Durante anos, Pequim tentou promover este sistema alternativo de Petroyuan. Antes do ataque à Venezuela, Pequim estava a ganhar terreno, especialmente com fornecedores sancionados pelos EUA como o Irão, a Rússia — e a Venezuela. Mas com Maduro capturado e Washington a afirmar o controlo, uma grande parte do crude venezuelano provavelmente regressará ao comércio baseado no dólar. A China pode perder acesso a acordos baratos de petróleo por crédito e enfrentar importações mais caras, cotadas em dólares.

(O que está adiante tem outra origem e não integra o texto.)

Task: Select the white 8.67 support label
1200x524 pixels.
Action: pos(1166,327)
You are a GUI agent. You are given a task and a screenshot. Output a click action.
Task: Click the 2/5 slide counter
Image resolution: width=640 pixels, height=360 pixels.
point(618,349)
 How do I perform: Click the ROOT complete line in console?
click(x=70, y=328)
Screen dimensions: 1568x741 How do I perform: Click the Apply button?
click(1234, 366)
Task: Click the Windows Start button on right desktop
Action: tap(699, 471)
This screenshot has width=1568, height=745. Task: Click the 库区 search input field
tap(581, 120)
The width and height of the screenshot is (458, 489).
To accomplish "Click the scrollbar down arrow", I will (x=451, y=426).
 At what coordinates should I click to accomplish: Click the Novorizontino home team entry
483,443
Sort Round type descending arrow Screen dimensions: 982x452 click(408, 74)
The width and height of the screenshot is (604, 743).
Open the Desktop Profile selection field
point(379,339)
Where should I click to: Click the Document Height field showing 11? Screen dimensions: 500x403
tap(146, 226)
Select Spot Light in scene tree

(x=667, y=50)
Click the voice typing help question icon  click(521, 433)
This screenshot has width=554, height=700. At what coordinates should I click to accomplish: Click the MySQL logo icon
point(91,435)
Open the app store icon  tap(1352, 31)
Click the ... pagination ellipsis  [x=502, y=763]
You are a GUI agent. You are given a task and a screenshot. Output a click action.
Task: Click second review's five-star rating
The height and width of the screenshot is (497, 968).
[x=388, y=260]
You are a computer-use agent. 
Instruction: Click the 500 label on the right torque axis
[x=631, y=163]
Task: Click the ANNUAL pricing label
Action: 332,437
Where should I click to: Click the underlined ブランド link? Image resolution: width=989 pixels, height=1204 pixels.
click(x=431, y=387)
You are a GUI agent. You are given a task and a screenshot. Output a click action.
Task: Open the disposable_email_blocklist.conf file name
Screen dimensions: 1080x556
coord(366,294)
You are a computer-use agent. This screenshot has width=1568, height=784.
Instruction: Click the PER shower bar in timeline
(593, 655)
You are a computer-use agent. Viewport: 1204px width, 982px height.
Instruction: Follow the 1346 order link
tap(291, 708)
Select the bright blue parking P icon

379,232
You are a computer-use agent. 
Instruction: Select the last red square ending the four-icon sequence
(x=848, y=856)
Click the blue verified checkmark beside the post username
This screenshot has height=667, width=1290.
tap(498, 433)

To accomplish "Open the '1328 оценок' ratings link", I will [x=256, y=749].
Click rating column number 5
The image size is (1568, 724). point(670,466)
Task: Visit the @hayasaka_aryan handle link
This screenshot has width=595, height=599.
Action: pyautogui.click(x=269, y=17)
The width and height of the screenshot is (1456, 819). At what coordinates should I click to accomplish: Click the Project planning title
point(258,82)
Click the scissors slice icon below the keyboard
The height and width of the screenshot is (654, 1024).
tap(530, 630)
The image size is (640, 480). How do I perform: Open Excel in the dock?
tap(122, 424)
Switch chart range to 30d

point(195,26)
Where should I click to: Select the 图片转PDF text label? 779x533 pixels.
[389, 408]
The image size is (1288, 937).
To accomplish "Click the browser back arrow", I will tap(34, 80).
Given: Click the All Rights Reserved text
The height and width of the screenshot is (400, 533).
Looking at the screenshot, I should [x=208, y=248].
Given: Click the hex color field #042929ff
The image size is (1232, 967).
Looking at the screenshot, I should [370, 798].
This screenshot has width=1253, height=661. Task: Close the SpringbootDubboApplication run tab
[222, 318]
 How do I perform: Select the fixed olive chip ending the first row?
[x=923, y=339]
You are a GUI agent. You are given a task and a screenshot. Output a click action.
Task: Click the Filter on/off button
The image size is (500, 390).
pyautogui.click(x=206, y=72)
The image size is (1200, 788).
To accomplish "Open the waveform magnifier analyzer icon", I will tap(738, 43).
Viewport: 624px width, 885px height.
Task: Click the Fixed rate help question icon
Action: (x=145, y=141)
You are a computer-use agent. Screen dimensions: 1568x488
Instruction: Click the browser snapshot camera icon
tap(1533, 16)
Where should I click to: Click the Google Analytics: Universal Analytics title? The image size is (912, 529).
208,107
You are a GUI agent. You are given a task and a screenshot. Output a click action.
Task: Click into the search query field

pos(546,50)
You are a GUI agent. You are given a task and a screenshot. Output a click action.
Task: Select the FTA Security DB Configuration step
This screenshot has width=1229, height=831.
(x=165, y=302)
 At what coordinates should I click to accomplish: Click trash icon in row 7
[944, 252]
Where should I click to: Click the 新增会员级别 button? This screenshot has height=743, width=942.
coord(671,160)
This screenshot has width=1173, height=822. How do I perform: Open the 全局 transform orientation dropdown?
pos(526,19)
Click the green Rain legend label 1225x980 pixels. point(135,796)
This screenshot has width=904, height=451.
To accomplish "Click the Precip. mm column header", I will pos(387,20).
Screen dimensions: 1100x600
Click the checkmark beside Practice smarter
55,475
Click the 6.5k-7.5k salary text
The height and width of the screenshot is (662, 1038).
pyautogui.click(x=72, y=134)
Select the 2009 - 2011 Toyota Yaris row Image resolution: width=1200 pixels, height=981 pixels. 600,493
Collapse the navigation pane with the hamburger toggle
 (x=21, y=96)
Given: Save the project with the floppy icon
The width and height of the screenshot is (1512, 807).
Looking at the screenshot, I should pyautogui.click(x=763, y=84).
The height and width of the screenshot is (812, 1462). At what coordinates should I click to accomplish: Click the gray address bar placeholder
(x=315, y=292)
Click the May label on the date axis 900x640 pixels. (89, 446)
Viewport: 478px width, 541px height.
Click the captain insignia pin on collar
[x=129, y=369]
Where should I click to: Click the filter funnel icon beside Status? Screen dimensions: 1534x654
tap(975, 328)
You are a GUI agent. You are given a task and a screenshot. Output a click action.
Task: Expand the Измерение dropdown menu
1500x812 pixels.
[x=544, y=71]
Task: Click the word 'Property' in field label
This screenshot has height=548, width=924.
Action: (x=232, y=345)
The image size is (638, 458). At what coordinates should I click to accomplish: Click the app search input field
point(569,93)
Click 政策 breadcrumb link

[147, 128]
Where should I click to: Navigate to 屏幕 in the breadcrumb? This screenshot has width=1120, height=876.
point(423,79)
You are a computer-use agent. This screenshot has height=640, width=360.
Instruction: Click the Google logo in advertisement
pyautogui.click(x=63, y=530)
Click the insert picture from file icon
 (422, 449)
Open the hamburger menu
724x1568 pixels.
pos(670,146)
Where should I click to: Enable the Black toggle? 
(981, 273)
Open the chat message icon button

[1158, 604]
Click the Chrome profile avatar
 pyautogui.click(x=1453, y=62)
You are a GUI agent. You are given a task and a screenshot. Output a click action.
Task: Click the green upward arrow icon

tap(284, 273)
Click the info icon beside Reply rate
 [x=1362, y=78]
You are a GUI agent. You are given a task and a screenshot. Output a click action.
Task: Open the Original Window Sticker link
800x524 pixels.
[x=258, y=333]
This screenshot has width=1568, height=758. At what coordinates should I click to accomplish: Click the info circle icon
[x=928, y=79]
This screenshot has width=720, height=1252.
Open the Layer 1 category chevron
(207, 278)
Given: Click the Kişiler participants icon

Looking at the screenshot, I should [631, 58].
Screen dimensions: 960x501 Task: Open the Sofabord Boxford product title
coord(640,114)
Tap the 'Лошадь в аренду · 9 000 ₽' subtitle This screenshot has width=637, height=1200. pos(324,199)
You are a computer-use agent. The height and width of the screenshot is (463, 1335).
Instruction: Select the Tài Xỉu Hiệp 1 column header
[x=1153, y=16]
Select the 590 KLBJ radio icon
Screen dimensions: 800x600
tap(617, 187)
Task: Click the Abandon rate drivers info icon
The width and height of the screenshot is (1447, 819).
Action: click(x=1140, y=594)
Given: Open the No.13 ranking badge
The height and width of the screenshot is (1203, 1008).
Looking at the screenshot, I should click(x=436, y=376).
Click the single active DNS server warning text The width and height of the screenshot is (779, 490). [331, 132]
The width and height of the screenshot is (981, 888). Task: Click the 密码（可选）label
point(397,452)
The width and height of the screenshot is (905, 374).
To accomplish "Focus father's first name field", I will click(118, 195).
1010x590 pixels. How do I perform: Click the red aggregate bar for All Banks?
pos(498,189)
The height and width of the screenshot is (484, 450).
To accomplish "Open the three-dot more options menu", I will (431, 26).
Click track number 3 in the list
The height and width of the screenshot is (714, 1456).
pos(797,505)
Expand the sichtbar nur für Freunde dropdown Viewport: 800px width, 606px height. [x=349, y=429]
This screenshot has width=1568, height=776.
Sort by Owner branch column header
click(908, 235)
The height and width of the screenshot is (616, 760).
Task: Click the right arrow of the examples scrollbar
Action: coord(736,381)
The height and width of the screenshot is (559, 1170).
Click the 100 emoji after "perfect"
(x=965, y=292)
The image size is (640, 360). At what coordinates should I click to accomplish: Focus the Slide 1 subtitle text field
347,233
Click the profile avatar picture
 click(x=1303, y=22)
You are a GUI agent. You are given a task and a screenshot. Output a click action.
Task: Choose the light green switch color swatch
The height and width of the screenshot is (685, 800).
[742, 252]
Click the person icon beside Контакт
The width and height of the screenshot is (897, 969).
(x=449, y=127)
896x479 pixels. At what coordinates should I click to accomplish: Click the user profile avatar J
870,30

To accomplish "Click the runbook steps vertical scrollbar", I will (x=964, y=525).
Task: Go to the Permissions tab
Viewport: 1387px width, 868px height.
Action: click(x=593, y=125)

Quando os exportadores de petróleo vendem crude, são pagos em dólares — frequentemente mais do que conseguem gastar internamente. Por isso, "reciclam" esses dólares em títulos do Tesouro dos EUA.
Na prática:
Este sistema ajuda a manter os custos de financiamento dos EUA mais baixos, mesmo com a dívida em relação ao PIB acima de 120%.

Se os EUA estabilizarem a Venezuela (e isto é um grande se), gerirem a transição de poder pacificamente e convencerem empresas americanas a modernizar a infraestrutura petrolífera debilitada do país, o sistema Petrodólar será fortalecido. As reservas de petróleo da Venezuela, as maiores do mundo, poderiam ser totalmente utilizadas, com mais petróleo denominado em dólares a fluir no mercado.
Os exportadores de petróleo beneficiariam de estabilidade e liquidez.
Mas os mercados emergentes podem sentir a pressão: um dólar mais forte torna o petróleo mais caro e as dívidas denominadas em dólares mais difíceis de pagar. A China, entretanto, enfrenta um revés nas suas ambições de Petroyuan.